The story page is made up of three main parts: 1) story content, 2) what to read next, 3) navigation bar.
Story Content
This is the starting point of the data discovery experience. The headline explains the metric and the time frame the story is about. The body of the story points out relevant observations and analytics, including things like historical comparisons, drivers of change, important dimensional comparisons, and more. Some stories also have a KPI box to call out the value of the main metric and put it into context.
What to Read Next
On the right-hand side, Lexio serves up related stories. These are carefully selected follow-ups that build on the observations made in the main story. These stories are made up of additional analysis, related metrics, significant dimensions, alternative time frames.

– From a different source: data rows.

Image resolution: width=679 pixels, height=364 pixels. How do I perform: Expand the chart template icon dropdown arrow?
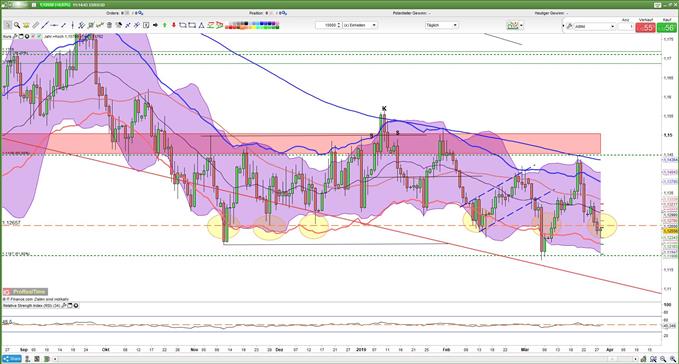[521, 26]
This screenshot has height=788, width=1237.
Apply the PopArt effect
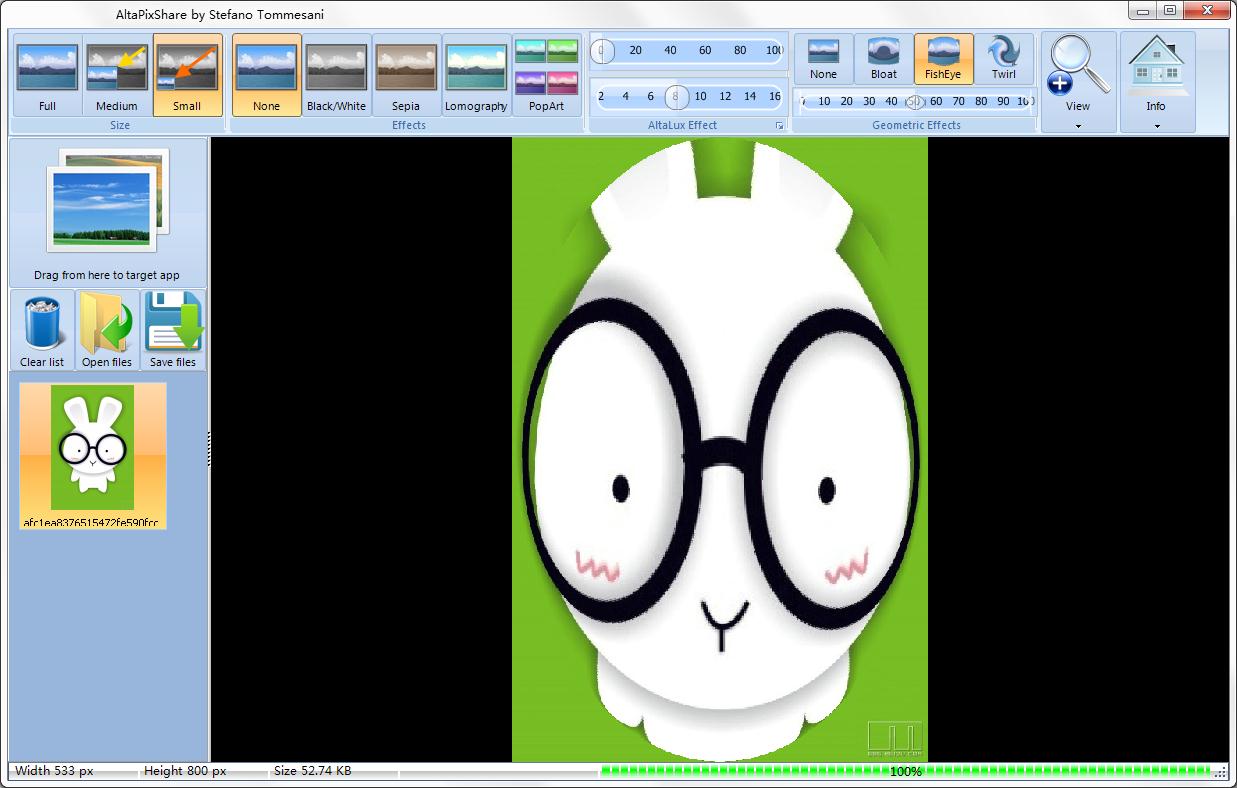546,76
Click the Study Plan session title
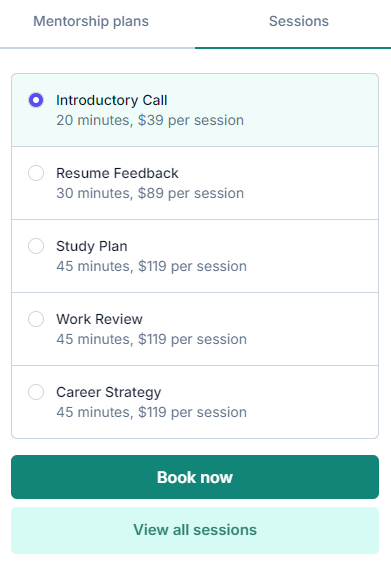 (x=92, y=246)
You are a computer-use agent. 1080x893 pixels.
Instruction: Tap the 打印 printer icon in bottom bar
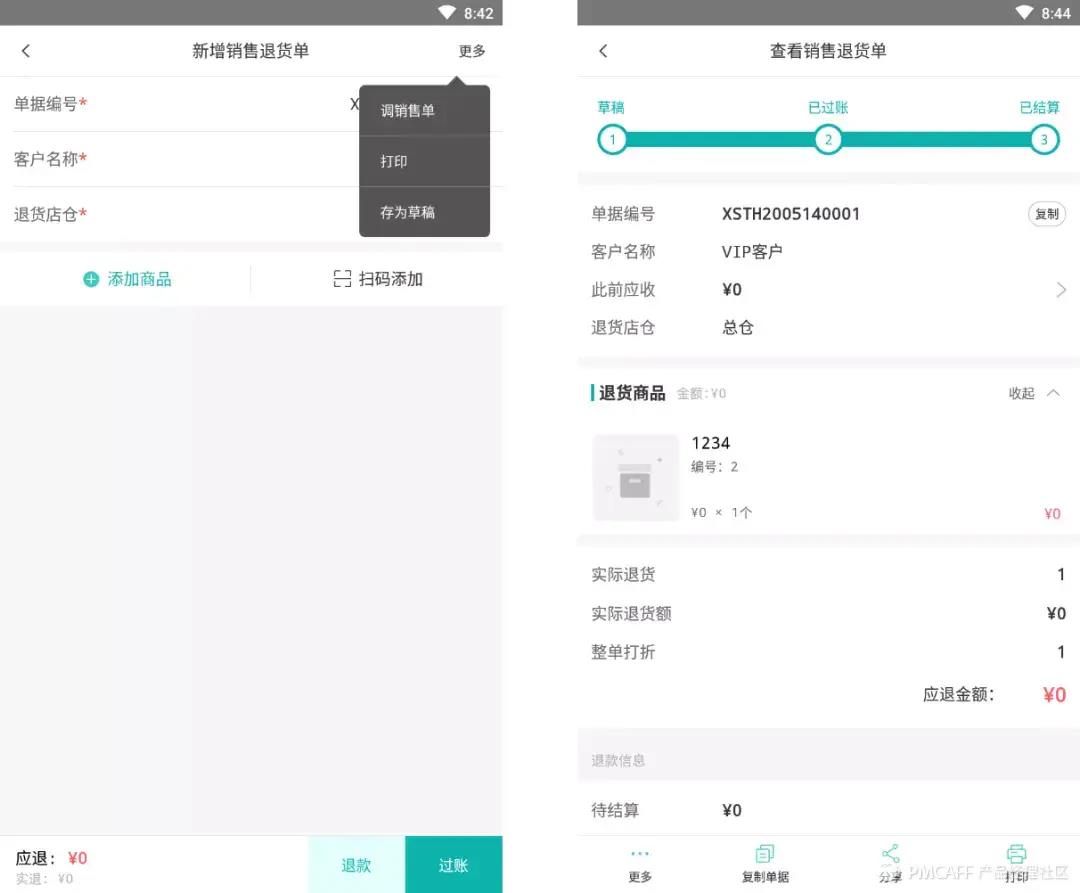click(1016, 855)
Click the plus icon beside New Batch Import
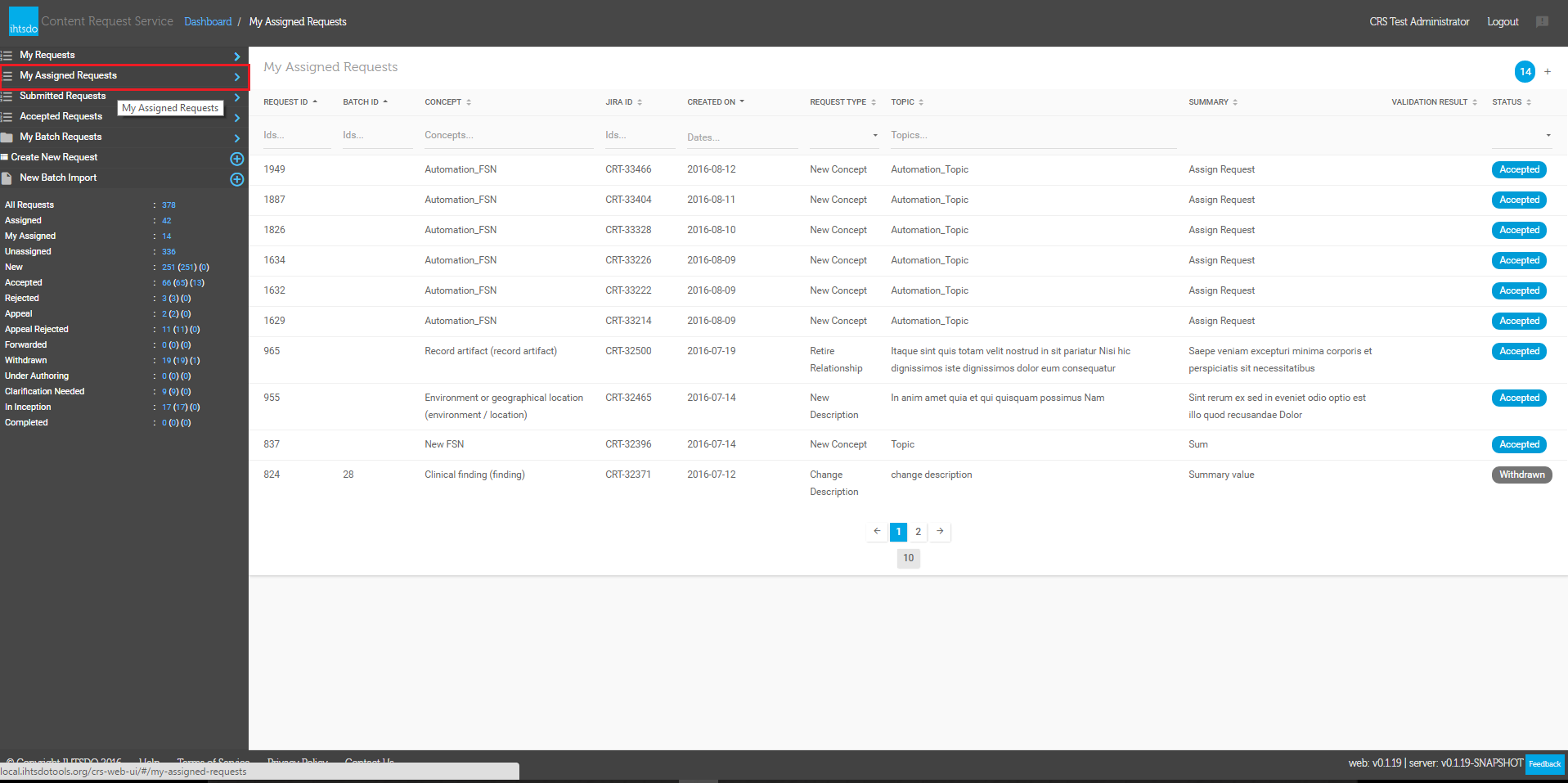The height and width of the screenshot is (783, 1568). click(x=236, y=179)
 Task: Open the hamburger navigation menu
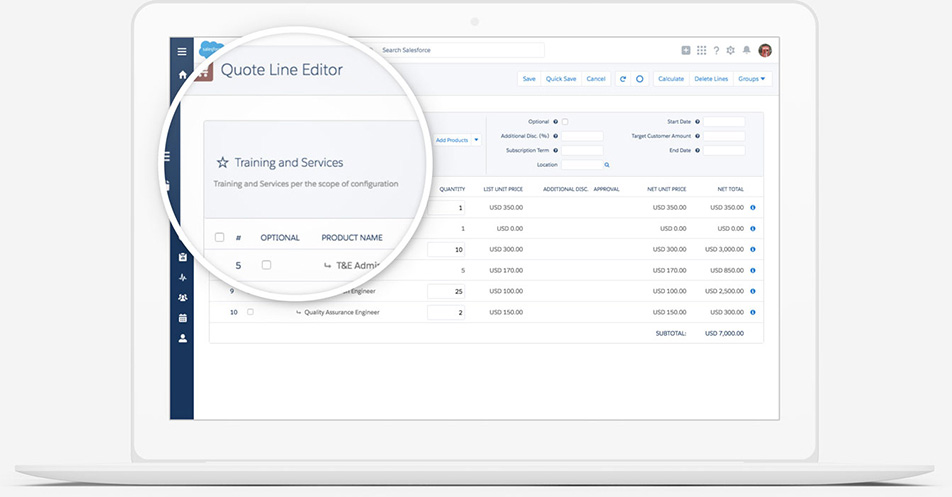pyautogui.click(x=181, y=51)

Clicking more will reveal a short preview and a visual.
Clicking explore will open the full story and add it to your navigation bar, alongside the previous story. From this full story, you will have additional follow-ups to read next.
Click to learn how Lexio serves up stories for what to read next.
Navigation Bar
The navigation bar has a couple of important features:
Story Tabs keep track of your data discovery path. Every time you explore a new story, it is added as a new tab. Tabs allow you to easily navigate back to previously viewed stories and also close out stories that are no longer relevant.
Bookmarking allows users to save off the most relevant stories for easy access from the Library.
Sharing stories allows for easy collaboration with your team. Sharing will send an email notification to the recipient all also make the story appear in their Library.
Additionally, various adjustments can be made to the main story:
Time Frames are adjustable allowing you to view different granularities (e.g. day, week, month, quarter, year). You can also choose This to read up on the current time period to-date, or Last to get a full recap of the most recent full period.
Filters allow you to narrow the scope of the story to specific dimension values. When a filter is added, the narrative automatically adjusts. Filters are noted in the headline to make the context of the story clear.
Story Type is one of either Track, Breakdown, or Compare. Each story type has unique analytics and content. This is also the place to adjust parameters to be used in the analysis (e.g. which dimension to use).
Metric can also be adjusted to write an entirely different story.